If I look closely at my annoyance I recognize that it has almost everything to do with the stillbirth of my child, Grace, on June 1, 2003. It's been over a year since her birth, but her presence in my life is tangible. Before Grace, I might have devoured Genesis. Before Grace, I might have given him the idea of perfect fertility, perfect pregnancy, perfect birth (followed by imperfect life, of course). But today I don't tolerate it, in fiction or non-fiction.

Maybe I'm just angry at the main character, Lix, for being such an insufferable asshole. He is the sort of man I hope evolution will do away with, but somehow manages to flourish. He doesn't apparently recognize the value of procreation, the mystery of life and birth. His obsessions lie elsewhere, with the garbage of vanity and the mistakes of love. He seems frozen in his own self-absorption, and I can't stomach it.

I can't stomach it so much that I'm tired of myself writing about it.

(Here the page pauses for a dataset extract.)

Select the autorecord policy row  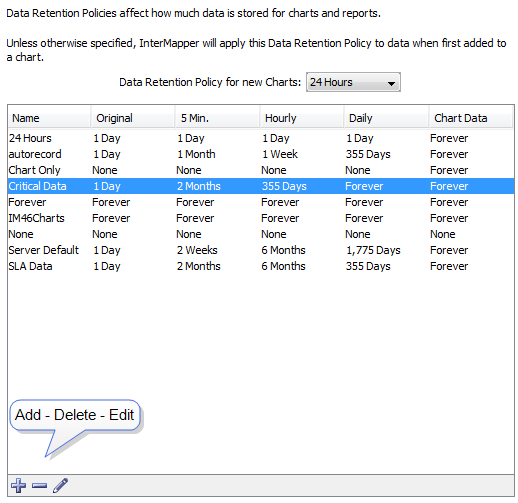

In Genesis, instead of being jealous that he'd written a book I wanted to write, I found myself arguing with the author. "You've got that wrong. The world isn't that way. The world of your novel isn't that way. This is a misstep. No, no, and no."

But arguing with a novel is one of those follies I cannot allow myself to luxuriate in for long. So I'll move on to another book. I don't expect every Jim Crace book to be perfect anymore, and this will undoubtedly help me next time I take him on. Perhaps I will apply what I've learned here to other favorites of mine, to keep myself from despair. I like to think I am that smart, and that I'll be able to do just that. I'd like to think that I'm that smart, but I really doubt that I am.